2.Verwaltungsanweisungen

2.1.Bilanzsteuerrecht

Nutzungsdauer von Computern und Software
Das BMF hat ein Schreiben zur Nutzungsdauer von Computerhardware und Software zur Dateneingabe und -verarbeitung bekannt gegeben.

BMF v. 26.02.2021

Hinweis:
Nach dem BMF v. 18.11.2005, BStBl. 2005 I, 1025 zur bilanzsteuerlichen Beurteilung von Aufwendungen zur Einführung eines betriebswirtschaftlichen Softwaresystems (ERP-Software) beträgt die Nutzungsdauer für das ERP-Softwaresystem fünf Jahre. Nach der amtlichen AfA-Tabelle für die allgemein verwendbaren Anlagegüter beträgt die Nutzungsdauer für Workstations, Personalcomputer, Notebooks und andere Peripheriegeräte (Drucker, Scanner, Bildschirme, u. ä.) drei Jahre (BMF v. 15.12.2000, BStBl. 2000 I, 1532, Tz. 6.14.3.2).

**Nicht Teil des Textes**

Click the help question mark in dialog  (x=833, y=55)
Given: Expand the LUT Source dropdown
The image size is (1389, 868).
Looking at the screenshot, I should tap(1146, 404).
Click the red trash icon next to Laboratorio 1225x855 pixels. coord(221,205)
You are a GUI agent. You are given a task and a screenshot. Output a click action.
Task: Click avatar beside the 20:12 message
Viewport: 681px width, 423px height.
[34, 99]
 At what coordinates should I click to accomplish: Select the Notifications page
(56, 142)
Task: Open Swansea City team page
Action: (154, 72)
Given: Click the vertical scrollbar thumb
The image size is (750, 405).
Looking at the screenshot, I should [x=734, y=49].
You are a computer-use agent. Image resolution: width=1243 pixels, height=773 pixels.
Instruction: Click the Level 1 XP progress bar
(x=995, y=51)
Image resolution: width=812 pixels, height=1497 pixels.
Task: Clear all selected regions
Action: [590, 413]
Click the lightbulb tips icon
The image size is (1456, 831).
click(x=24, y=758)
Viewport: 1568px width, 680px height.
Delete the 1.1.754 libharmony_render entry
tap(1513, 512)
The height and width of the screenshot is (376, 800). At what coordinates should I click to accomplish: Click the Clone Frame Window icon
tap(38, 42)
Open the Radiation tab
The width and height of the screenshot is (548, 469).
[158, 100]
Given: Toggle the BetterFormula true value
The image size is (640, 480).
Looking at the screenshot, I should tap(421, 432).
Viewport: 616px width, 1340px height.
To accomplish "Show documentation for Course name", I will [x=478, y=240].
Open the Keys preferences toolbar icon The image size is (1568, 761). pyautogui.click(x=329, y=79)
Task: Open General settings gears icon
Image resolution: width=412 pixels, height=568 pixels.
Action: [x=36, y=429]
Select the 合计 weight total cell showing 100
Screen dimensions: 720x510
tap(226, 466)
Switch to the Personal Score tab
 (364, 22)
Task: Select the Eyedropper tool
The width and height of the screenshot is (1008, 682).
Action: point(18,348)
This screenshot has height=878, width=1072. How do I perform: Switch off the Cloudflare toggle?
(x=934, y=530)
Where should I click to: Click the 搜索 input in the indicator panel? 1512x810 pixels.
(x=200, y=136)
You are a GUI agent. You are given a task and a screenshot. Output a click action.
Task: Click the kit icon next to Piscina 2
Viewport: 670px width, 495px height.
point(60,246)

Die Nutzungsdauer von Computern und Software wurde durch das BMF angepasst. Für die nach § 7 Abs. 1 EStG anzusetzende Nutzungsdauer kann für die in Rz. 2 ff. aufgeführten materiellen Wirtschaftsgüter „Computerhardware“ sowie die in Rz. 5 näher bezeichneten immateriellen Wirtschaftsgüter „Betriebs- und Anwendersoftware“ eine betriebsgewöhnliche Nutzungsdauer von einem Jahr zugrunde gelegt werden.

Das BMF-Schreiben findet erstmals Anwendung in Gewinnermittlungen für Wirtschaftsjahre, die nach dem 31.12.2020 enden. In Gewinnermittlungen nach dem 31.12.2020 können die Grundsätze dieses Schreibens auch auf entsprechende Wirtschaftsgüter angewandt werden, die in früheren Wirtschaftsjahren angeschafft oder hergestellt wurden und bei denen eine andere als die einjährige Nutzungsdauer zugrunde gelegt wurde. Für Wirtschaftsgüter des Privatvermögens, die zur Einkünfteerzielung verwendet werden, gilt dies ab dem Veranlagungszeitraum 2021 entsprechend.